Annoncée avec fracas cet été, la création de la cinquième branche ne dispose pas des moyens de ses ambitions dans le projet de loi de finances de la Sécurité sociale présenté mercredi.
Le grand marqueur social du quinquennat
d’Emmanuel Macron est en cale sèche. Le projet de loi de finances de la
Sécurité sociale, présenté ce mercredi en Conseil des ministres, a beau
claironner la création d’une cinquième branche consacrée à la prise en charge
de la dépendance et de l’autonomie, au vu des chiffres inscrits dans ce texte,
la grande ambition manque de moyens.
Le gouvernement avait pourtant tous les
outils en main pour connaître l’étendue des besoins. Selon l’Insee, les
Français en perte d’autonomie du fait du vieillissement de la population
passeront de 2,5 millions à quatre millions d’ici 2050. Pas moins de six
rapports commandés ces deux dernières années ont mis en lumière les moyens à
mettre en œuvre. Le rapport Libault de 2019 chiffre à neuf milliards d’euros
les financements nécessaires d’ici à 2024 et jusqu’à 2030. Le Haut Conseil de
la famille, de l’enfance et de l’âge recommande même d’ajouter
3,5 milliards dès maintenant pour soutenir l’aide et le soin à domicile.

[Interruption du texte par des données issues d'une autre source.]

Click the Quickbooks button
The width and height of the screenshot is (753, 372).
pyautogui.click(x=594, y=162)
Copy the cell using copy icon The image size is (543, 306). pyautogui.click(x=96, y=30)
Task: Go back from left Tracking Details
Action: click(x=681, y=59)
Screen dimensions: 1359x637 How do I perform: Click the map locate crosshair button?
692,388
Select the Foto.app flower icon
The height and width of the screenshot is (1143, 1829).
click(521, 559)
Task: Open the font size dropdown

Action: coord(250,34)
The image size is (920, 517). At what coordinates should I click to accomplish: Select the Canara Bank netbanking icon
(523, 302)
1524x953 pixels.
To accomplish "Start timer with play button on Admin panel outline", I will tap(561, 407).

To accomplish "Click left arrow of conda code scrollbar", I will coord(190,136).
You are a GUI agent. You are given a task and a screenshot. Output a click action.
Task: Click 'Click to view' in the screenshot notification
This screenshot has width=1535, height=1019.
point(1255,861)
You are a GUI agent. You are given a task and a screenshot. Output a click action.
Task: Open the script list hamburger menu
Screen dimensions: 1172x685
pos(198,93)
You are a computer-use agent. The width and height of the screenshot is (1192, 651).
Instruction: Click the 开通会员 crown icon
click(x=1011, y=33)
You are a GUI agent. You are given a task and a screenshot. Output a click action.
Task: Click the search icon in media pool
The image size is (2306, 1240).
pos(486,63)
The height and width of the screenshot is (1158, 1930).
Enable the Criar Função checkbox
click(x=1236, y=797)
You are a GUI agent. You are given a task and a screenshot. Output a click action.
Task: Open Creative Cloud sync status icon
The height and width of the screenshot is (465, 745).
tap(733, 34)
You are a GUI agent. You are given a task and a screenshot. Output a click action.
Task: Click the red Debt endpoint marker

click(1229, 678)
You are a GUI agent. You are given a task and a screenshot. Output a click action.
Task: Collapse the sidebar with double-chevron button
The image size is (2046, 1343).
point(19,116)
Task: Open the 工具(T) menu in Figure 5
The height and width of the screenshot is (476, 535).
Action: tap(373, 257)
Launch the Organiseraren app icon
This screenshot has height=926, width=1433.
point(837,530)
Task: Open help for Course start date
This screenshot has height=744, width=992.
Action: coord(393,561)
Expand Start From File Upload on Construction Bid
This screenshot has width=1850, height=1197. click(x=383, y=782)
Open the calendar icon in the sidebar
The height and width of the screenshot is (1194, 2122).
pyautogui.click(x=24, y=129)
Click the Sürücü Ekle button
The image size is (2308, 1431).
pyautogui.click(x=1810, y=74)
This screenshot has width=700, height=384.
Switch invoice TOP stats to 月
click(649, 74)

Cet été, les ambitions gouvernementales
n’étaient déjà pas en rapport avec ces chiffres, puisque l’inspecteur des
finances Laurent Vachey avait été mandaté pour soumettre des solutions afin de
dégager « un milliard d’euros dès 2021 et 3 à 5 milliards à
horizon 2024 ». Mi-septembre, le haut fonctionnaire a bien suggéré dans son
rapport des pistes de financement. Mais ses propositions de tailler dans
certaines niches fiscales - notamment dans les crédits d’impôt pour l’emploi à
domicile ou les résidents d’Ehpad - et de ponctionner dans certaines
allocations ont fini de fâcher tout le monde. À tel point qu’Emmanuel Macron
s’est résolu, il y a quinze jours, à annoncer un énième report de sa réforme,
renvoyant à un baroque « Laroque de l’autonomie », sorte de vaste concertation
fourre-tout sur le modèle du Ségur de la santé, le soin d’ébaucher un projet de
loi pour début 2021.
Le projet de loi de finances de la Sécu
n’échappe pas à cette débandade générale. « Les 2,5 milliards de
’’mesures nouvelles’’ pour le soutien à l’autonomie représentent certes un
effort significatif mais correspondent pour les trois quarts au financement des
engagements pris dans le cadre du Ségur de la santé (+1,4 milliard pour
les personnels des Ehpad, 400 millions pour le médico-social) », note
la Fédération hospitalière de France. « Les autres mesures nouvelles,
chiffrées à 0,7 milliard, correspondent à des engagements antérieurs des
pouvoirs publics (convergence tarifaire pour le secteur personnes âgées et
plans nationaux pour le secteur personnes handicapées). » Les dépenses
pour les personnes âgées et en situation de handicap ne sont en fait augmentées
que d’un petit 0,8 %. Bref, la dèche pour le court terme et pas mieux
pour le moyen terme. Le gouvernement ne s’en cache pas. La trajectoire des
dépenses de cette branche autonomie pour 2020-2024 « ne prend pas en
compte l’effet démographique ni l’effet des mesures nouvelles qui pourraient
être décidées dans la prochaine loi grand âge et autonomie », note le
PLFSS.
Pour la CGT, ce projet de loi « confirme
les craintes déjà exprimées. D’une part, aucun financement nouveau n’est
dégagé. On opère simplement un transfert de ressources provenant pour
l’essentiel de la branche maladie. D’autre part, le fait que ce financement
repose à 90 % sur la CSG confirme la logique d’étatisation de cette
cinquième branche ». Le syndicat milite pour que l’autonomie relève de
l’assurance-maladie, avec un financement par la cotisation sociale.